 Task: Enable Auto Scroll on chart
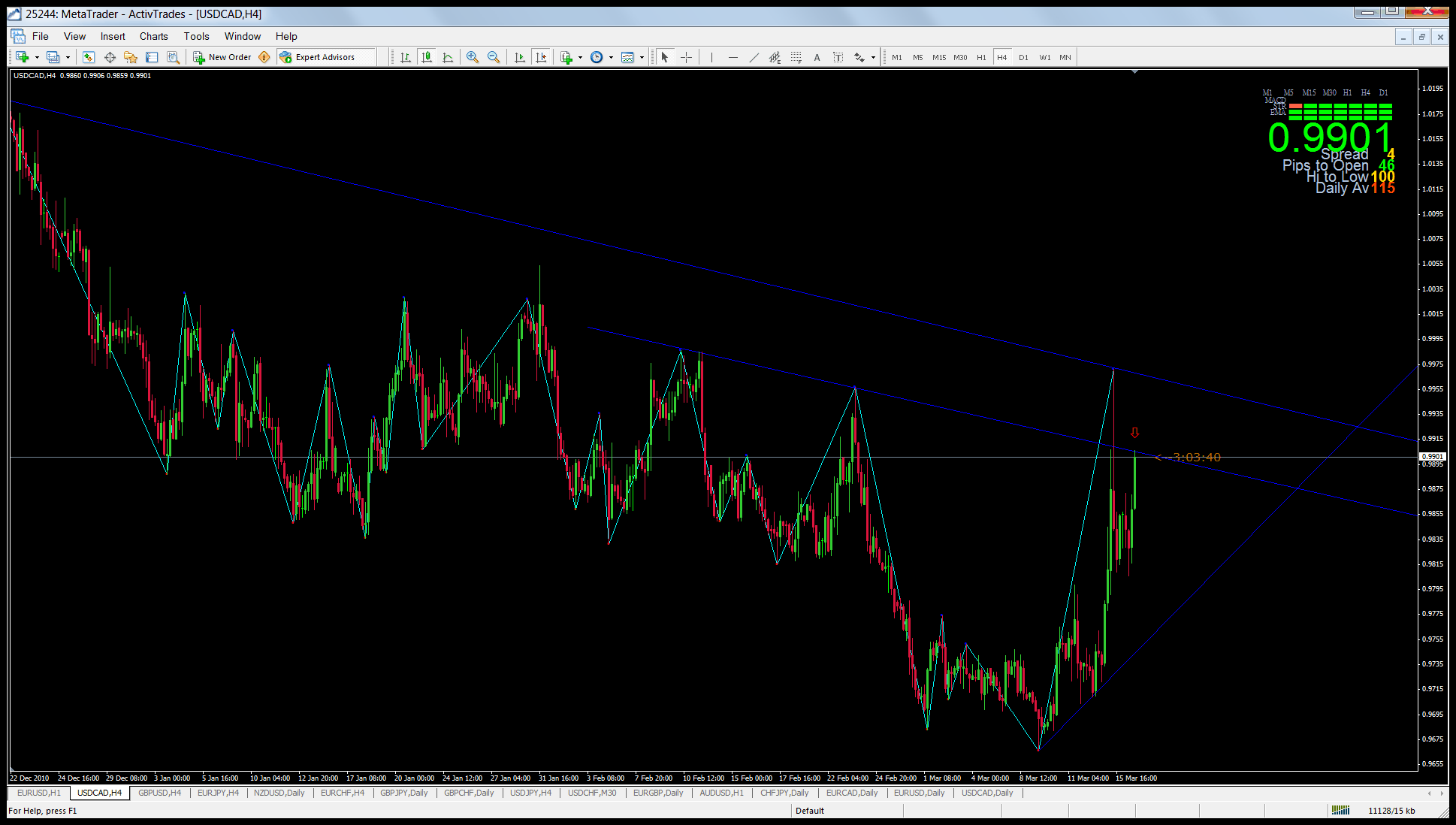(x=520, y=57)
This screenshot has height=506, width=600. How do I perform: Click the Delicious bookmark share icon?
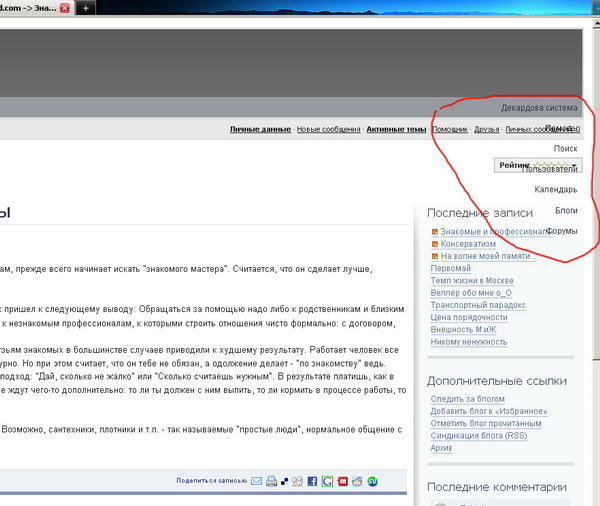click(285, 481)
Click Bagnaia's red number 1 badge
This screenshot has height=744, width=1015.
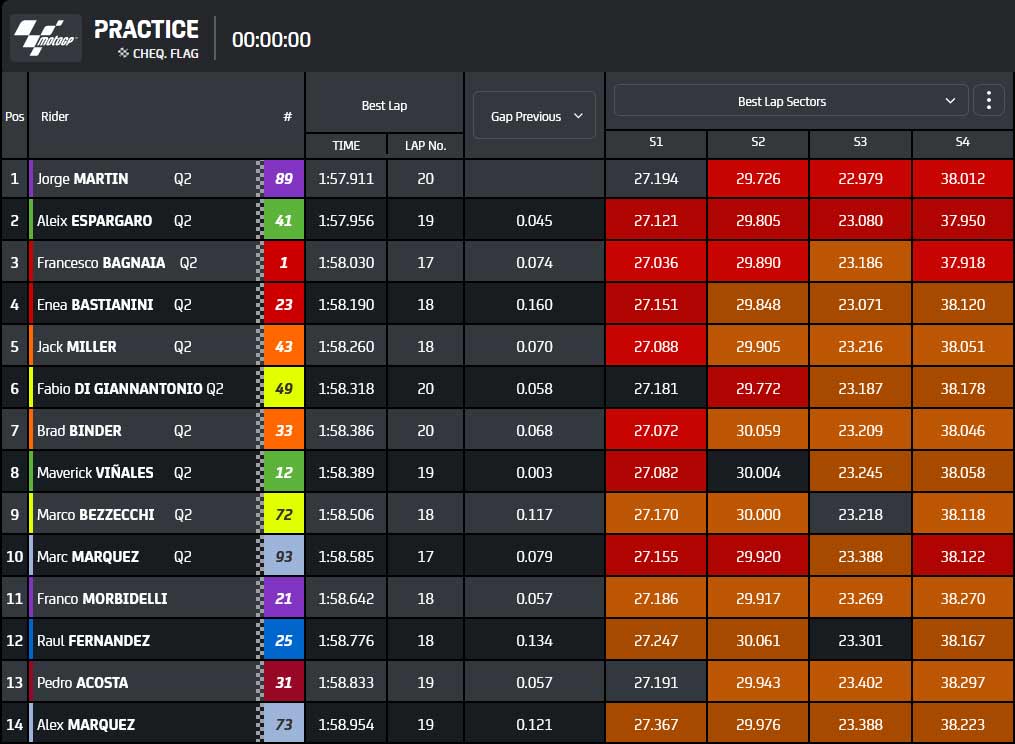[x=284, y=263]
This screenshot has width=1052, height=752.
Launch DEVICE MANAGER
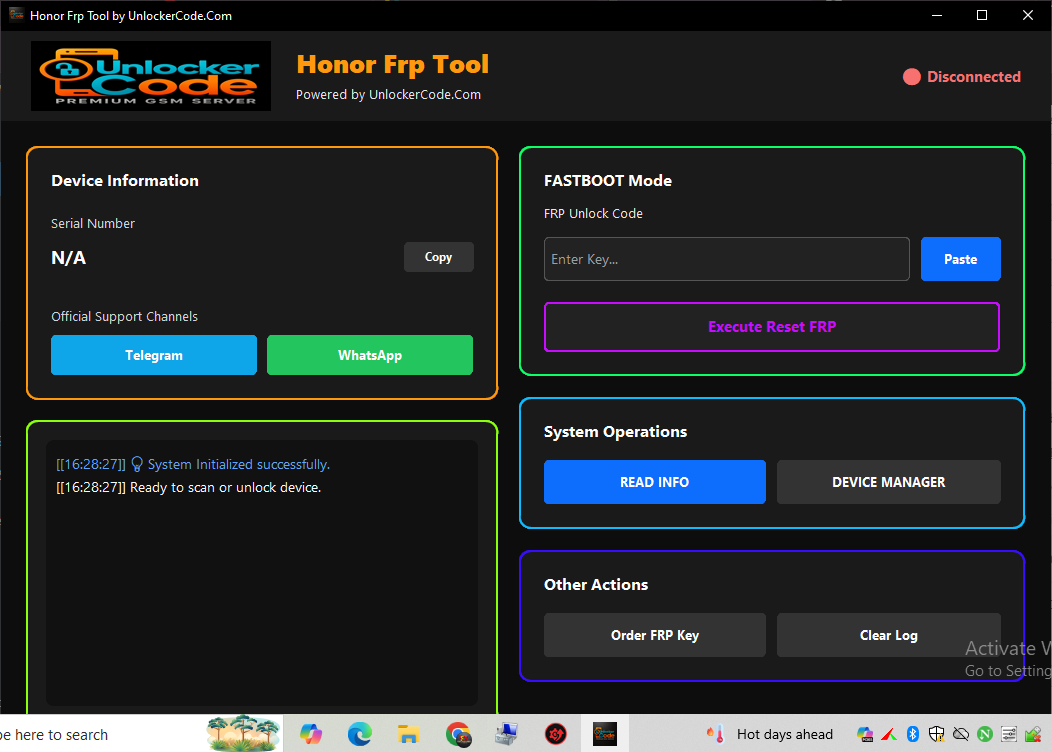888,482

*Cosa fare*
Converta in un CSV a due colonne, «testo» e «risultato», tutto l'elenco dalla riga che contiene "This screenshot has width=1052, height=752." fino alla fine, estremi inclusi, con una riga per ogni testo e la relativa risposta. Racchiuda ciascun campo tra virgolette, sostituisca gli a capo con spazi e lasci fuori le immagini.

*Soluzione*
testo,risultato
"This screenshot has width=1052, height=752. Launch DEVICE MANAGER","888,482"